FWin transformer for dengue prediction under climate and ocean influence
Nhat Thanh Tran, Jack Xin, Guofa Zhou
TL;DR
This paper tackles long-range dengue forecasting under climate and ocean influences by developing a Fourier Mixed Window (FWin) transformer that blends local window attention with Fourier-based token mixing to handle non-stationary time-series. The authors demonstrate that FWin achieves superior predictive accuracy on Singapore dengue data (2000–2019) for horizons up to 60 weeks, especially when future predictor information is incorporated through the Modified Multivariate to Univariate task. Key contributions include a comprehensive comparison of transformer-based models, an ablation study on window size and input length, and evidence that cross-window mixing via Fourier transforms enhances long-range forecasting.

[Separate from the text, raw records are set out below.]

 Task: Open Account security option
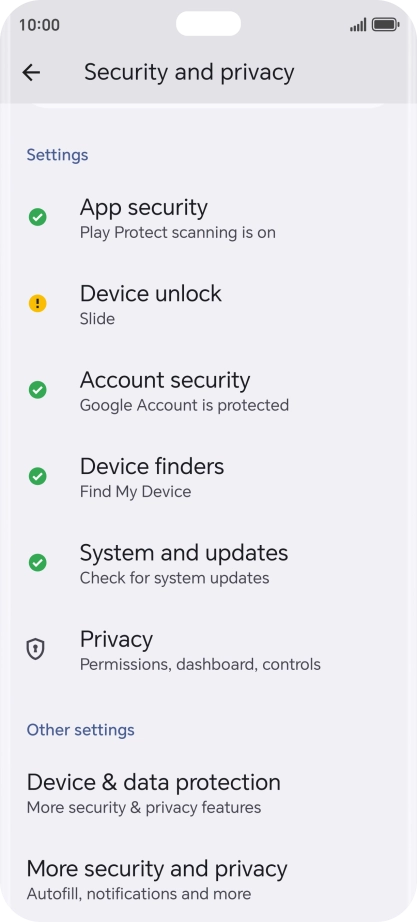[x=208, y=390]
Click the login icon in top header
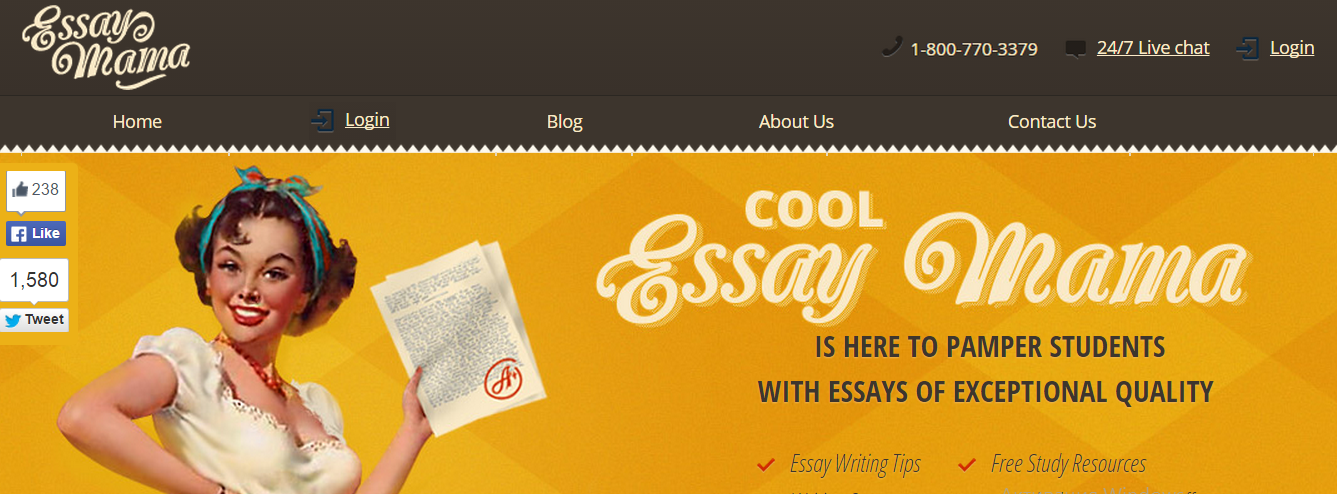1337x494 pixels. coord(1247,48)
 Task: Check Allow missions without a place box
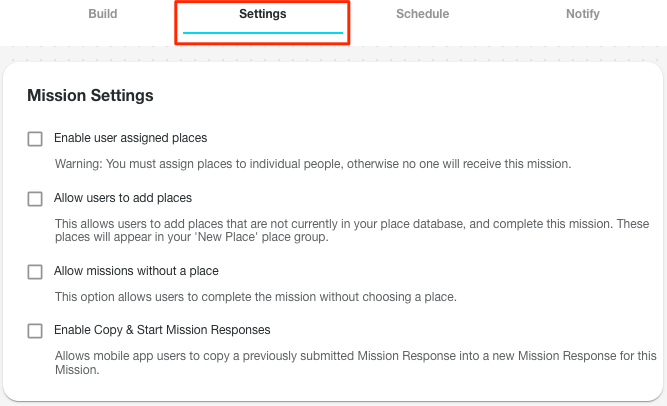pos(35,271)
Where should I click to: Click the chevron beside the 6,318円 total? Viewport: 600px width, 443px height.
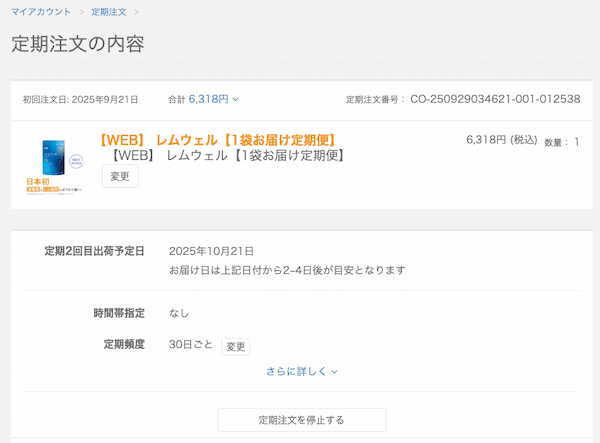(x=236, y=100)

The work has practical implications for public health planning by enabling more reliable, extended dengue projections under varying climate conditions and oceanic influences, with explicit avenues for future spatial-temporal extensions and domain-informed modeling layers.
Abstract
Dengue fever is one of the most deadly mosquito-born tropical infectious diseases. Detailed long range forecast model is vital in controlling the spread of disease and making mitigation efforts. In this study, we examine methods used to forecast dengue cases for long range predictions. The dataset consists of local climate/weather in addition to global climate indicators of Singapore from 2000 to 2019. We utilize newly developed deep neural networks to learn the intricate relationship between the features. The baseline models in this study are in the class of recent transformers for long sequence forecasting tasks. We found that a Fourier mixed window attention (FWin) based transformer performed the best in terms of both the mean square error and the maximum absolute error on the long range dengue forecast up to 60 weeks.